They also refer to it as “her recipe”.
Forget the recipe: What kind of gun is she holding?
rickl: a wooden one.
The recipe is an example of unimaginative crude Italian cooking. No sense of ingredients complementing each other, just “the more the merrier”. Pine nuts to chicken livers? Ginger – to beef? And most illiterate: boiled eggs added to barely-cooked meat+vegetable, to staff into a bird to be slow-cooked again.
And a TABLESPOON of kosher salt to a pound of meets – that’s beyond horrible. That’s inedible.
Actually, I believe this is Monroe’s recipe. Or the one she liked..as crude, vulgar and unimaginative as she herself was.
In most cases, when recipes begin with “no garlic”, I lose interest.
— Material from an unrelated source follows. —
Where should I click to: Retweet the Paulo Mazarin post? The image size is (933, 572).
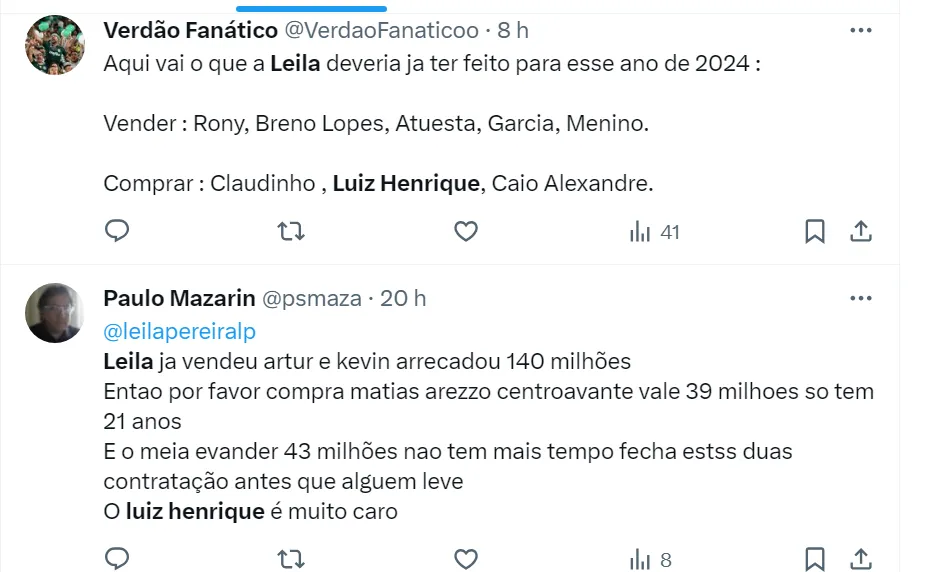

Marilyn may have been crude and vulgar–so much the better for the sexual appeal. But she was not unimaginative. Consider the following from “Some like it hot,” by Tony Curtis and Mark A Viera:
“Then Orry-Kelly went to Marilyn’s trailer. She was waiting. I heard she was reading books in there, odd things like Walt Whitman and Rainer Maria Rilke. When Orry-Kelly went in, she stood up. She was wearing a white blouse, panties and three-inch heels. Orry-Kelly said hello, and then he took measurements here and there: 37, 24. When he had his tape measure across her hips, he kind of chuckled. “Tony has a better-looking ass than you do.”Marilyn turned around, opened her blouse, and said, “He doesn’t have t**s like these.” Of course it was true. Her breasts were so beautifully arranged. She had the best figure I ever saw in a girl.”
Crude, vulgar, and imagination. That’s why she was and remains the top sex symbol ever.
Curtis, pointing to one’s tits is not “imaginative”. Every prostitute would react the same way, pointing to her tools of the trade.
As to sexual appeal…depends to whom one wants to appeal. To people like you? I wouldn’t want to.
Besides, “figure” is used incorrectly in that passage. Figure consist of full 9 yards and means all body parts arrangement. It could be beautiful or ugly, balanced or disproportional. What it couldn’t be is to mean JUST breasts.
Man, for example, can have a beautiful figure, too.
I knew you would miss it.
She was reading Whitman and Rilke and there is no suggestion that this was an affectation.
As to her action: Can you think of a more succinct and clever repartee to Orry-Kelly’s gibe?
And finally, figure: There’s no sense that the authors were equating “breasts” with “figure.” In fact, the opposite is implied with the phrase “beautifully arranged,” which is a transitional phrase signalling a move from the particular (breasts) to the whole (figure). The authors meant what they said: She had the best figure I ever saw in a girl.
No, Curtis, I didn’t “miss it”.
Her reading books is irrelevant to possessing imagination.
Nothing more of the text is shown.